Geschiedenis van de getijdentheorie
Uit Wikipedia, de vrije encyclopedia
De geschiedenis van de getijdentheorie is een onderdeel van de wetenschapsgeschiedenis. Dit deel beschrijft het ontstaan van de theorie die een verklaring geeft voor het optreden van de getijden, en die voorspellingen daarover mogelijk maakt.
Zoutwaterkusten staan onder invloed van de getijden (grote binnenzeeën als de Middellandse Zee en de Oostzee in mindere mate) en de kustbewoners hebben met het rijzen en dalen van het water, en de ermee samenhangende stromingen te maken. Voor de bereikbaarheid van havens en de bevaarbaarheid van riviermondingen maar ook vanwege het gevaar van overstromingen, is kennis over het getij van wezenlijk belang. Uit oude geschriften en overleveringen van veel kustbewonende of zeevarende naties blijkt dan ook dat er kennis over het getij werd verzameld.

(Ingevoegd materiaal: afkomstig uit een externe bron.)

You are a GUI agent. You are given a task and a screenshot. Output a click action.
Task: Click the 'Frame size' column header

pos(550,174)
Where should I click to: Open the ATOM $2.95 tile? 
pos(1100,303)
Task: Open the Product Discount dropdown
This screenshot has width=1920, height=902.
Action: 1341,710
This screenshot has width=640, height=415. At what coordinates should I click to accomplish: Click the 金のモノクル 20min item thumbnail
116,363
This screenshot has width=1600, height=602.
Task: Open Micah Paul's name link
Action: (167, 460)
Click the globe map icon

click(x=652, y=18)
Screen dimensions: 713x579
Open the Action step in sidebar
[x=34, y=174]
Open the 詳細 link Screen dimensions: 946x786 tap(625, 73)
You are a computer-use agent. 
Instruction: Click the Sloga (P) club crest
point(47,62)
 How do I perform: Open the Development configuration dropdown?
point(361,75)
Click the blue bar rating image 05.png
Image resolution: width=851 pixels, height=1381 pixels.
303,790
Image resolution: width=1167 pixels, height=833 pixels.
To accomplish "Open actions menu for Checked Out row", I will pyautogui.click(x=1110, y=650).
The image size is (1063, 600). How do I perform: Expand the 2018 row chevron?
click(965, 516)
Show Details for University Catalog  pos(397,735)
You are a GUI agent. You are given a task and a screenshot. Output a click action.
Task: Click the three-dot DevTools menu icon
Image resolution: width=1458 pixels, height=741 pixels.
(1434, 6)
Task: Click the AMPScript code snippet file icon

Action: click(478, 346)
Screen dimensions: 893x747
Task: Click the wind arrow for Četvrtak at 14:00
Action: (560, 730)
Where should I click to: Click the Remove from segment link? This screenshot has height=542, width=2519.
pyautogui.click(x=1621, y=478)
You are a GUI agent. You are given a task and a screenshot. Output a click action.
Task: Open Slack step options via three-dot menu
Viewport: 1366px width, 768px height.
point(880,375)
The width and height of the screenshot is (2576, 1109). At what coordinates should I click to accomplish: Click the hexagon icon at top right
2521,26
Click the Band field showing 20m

Al ruim vóór het begin van de christelijke jaartelling werd het verschijnsel beschreven, onder andere door Herodotus, en geprobeerd het te verklaren. De kennis uit de klassieke oudheid over het verschijnsel werd in 77 n.Chr. opgetekend door Plinius de Oudere in zijn Naturalis historia, een werk dat bewaard is gebleven. Baanbrekende bijdragen aan een verklarende theorie zijn geleverd door Isaac Newton (1687) en Pierre-Simon Laplace (1776). Daarna deden William Thomson (Lord Kelvin) (1867) en Arthur Thomas Doodson (1921) pionierswerk met betrekking tot het voorspellen van de getijden.